**EXERCISE INSTRUCTIONS:** Should a line in the entries below contain "computer", return that line.

____________________

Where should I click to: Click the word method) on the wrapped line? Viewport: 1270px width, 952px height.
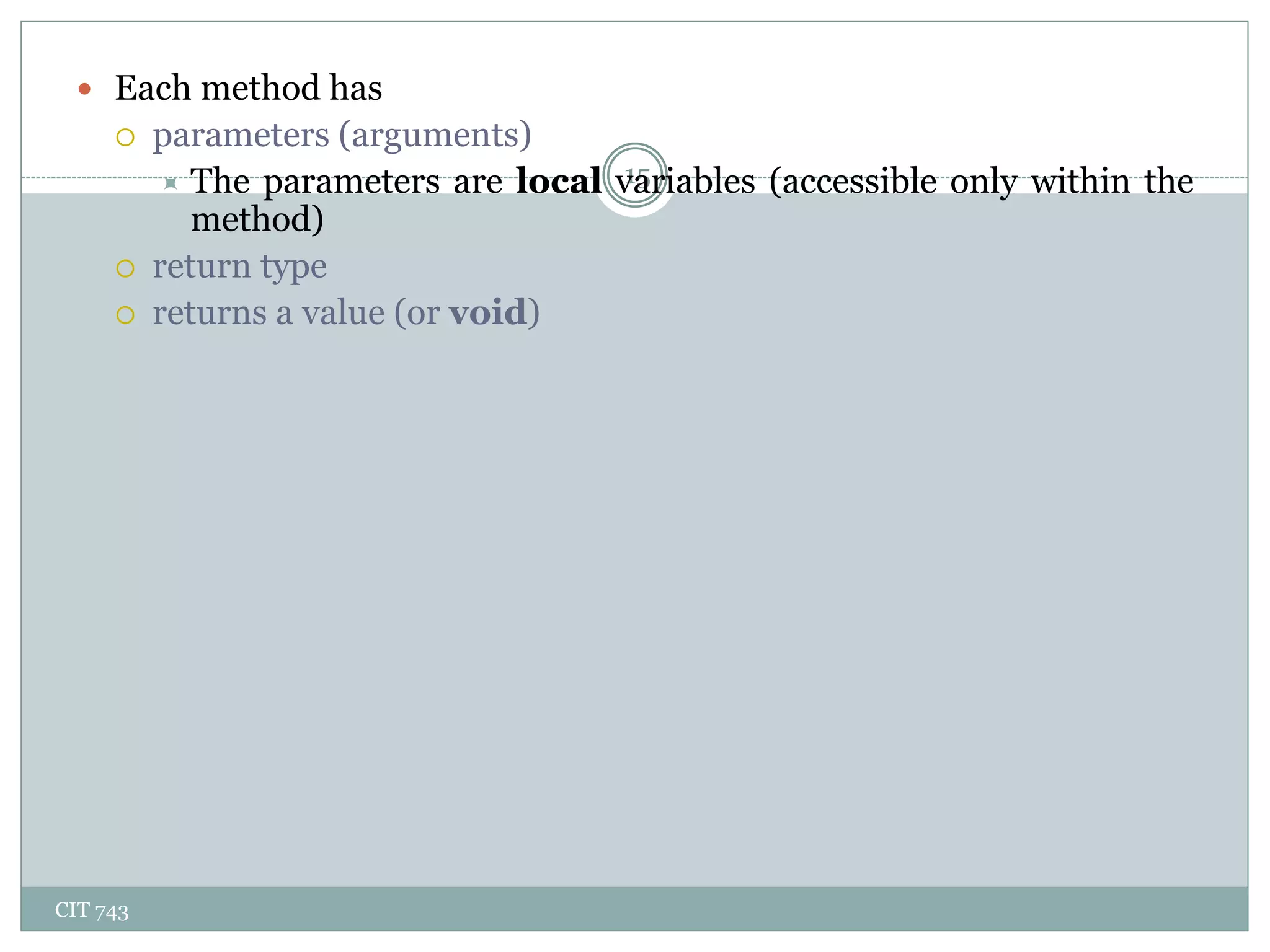[x=257, y=220]
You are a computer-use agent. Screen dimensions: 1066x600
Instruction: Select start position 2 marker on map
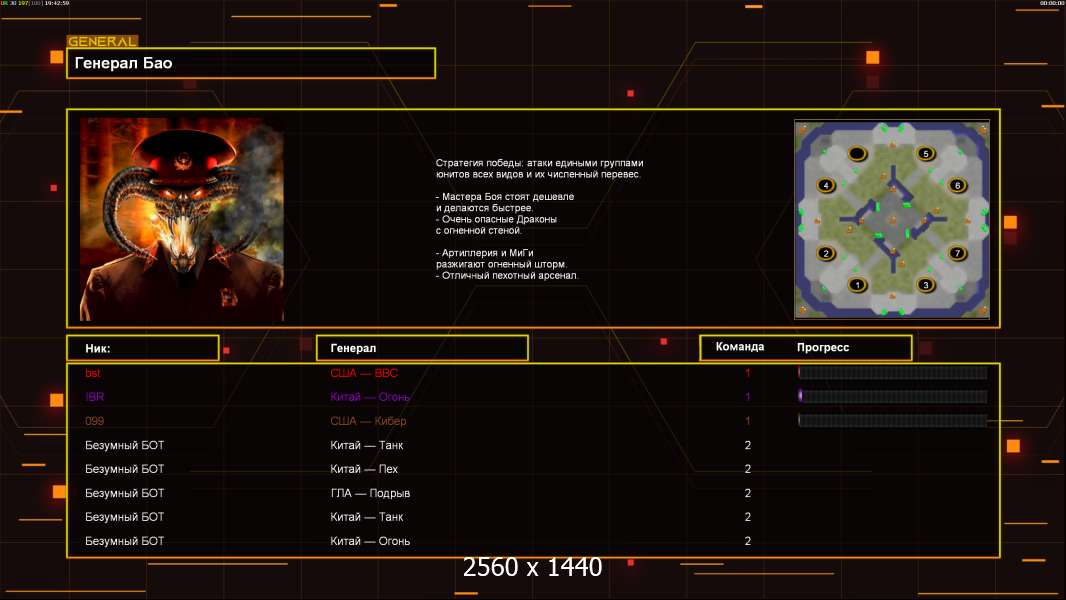pos(826,253)
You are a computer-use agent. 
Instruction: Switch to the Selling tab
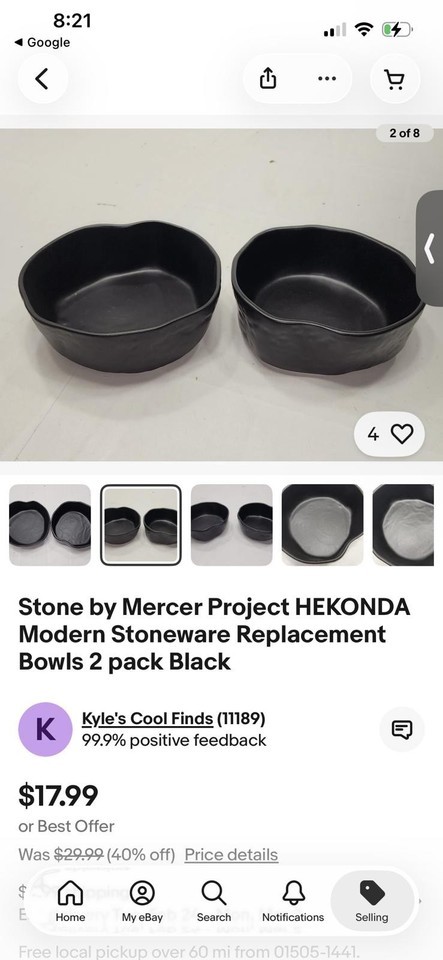[x=371, y=901]
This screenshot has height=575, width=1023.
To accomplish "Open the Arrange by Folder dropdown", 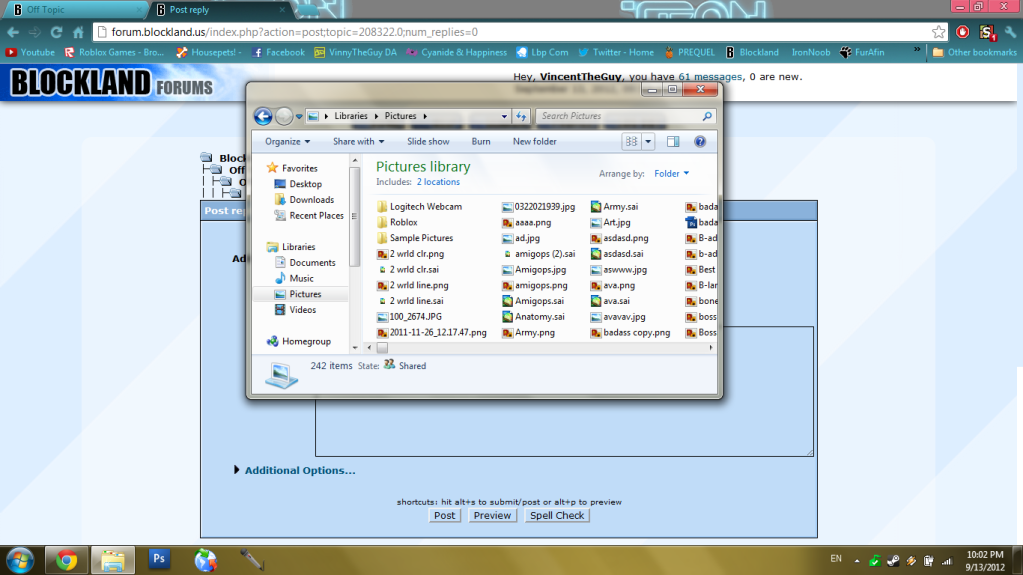I will click(x=671, y=174).
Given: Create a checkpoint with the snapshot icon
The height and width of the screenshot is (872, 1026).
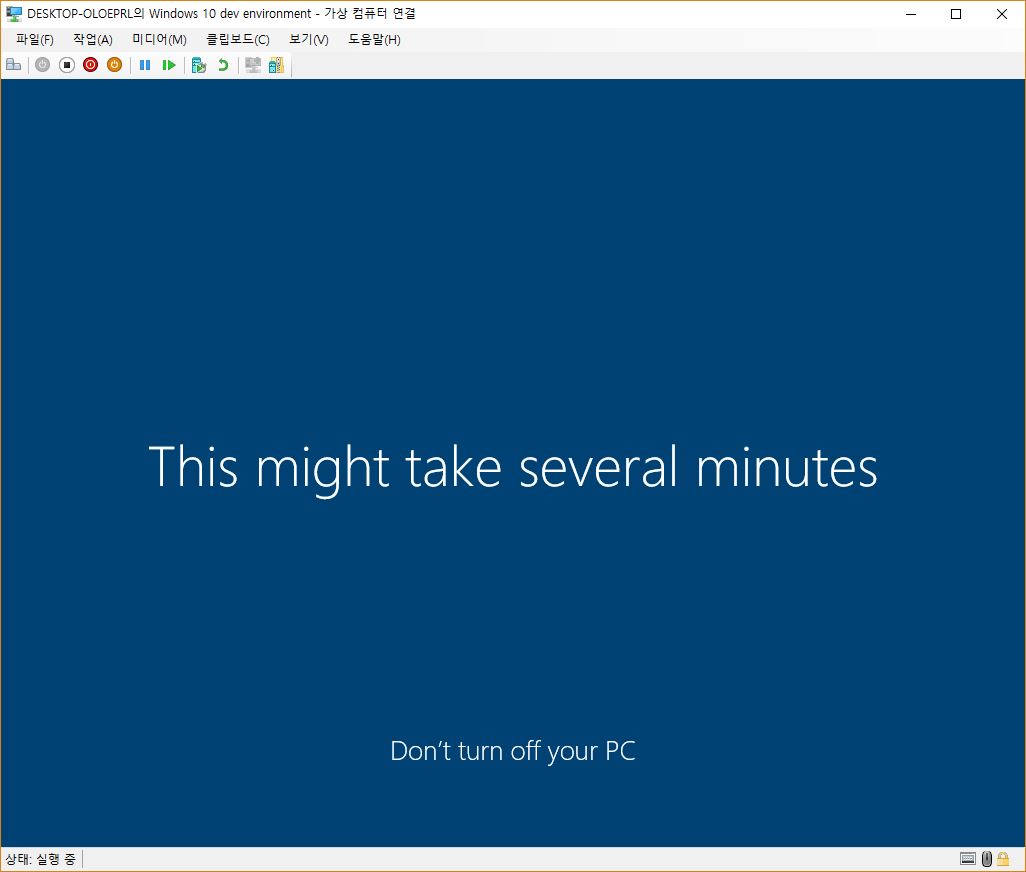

____________________

**SOLUTION TO THIS TASK:**
You are a computer-use agent. Screen dimensions: 1066x600
You are a computer-use agent. 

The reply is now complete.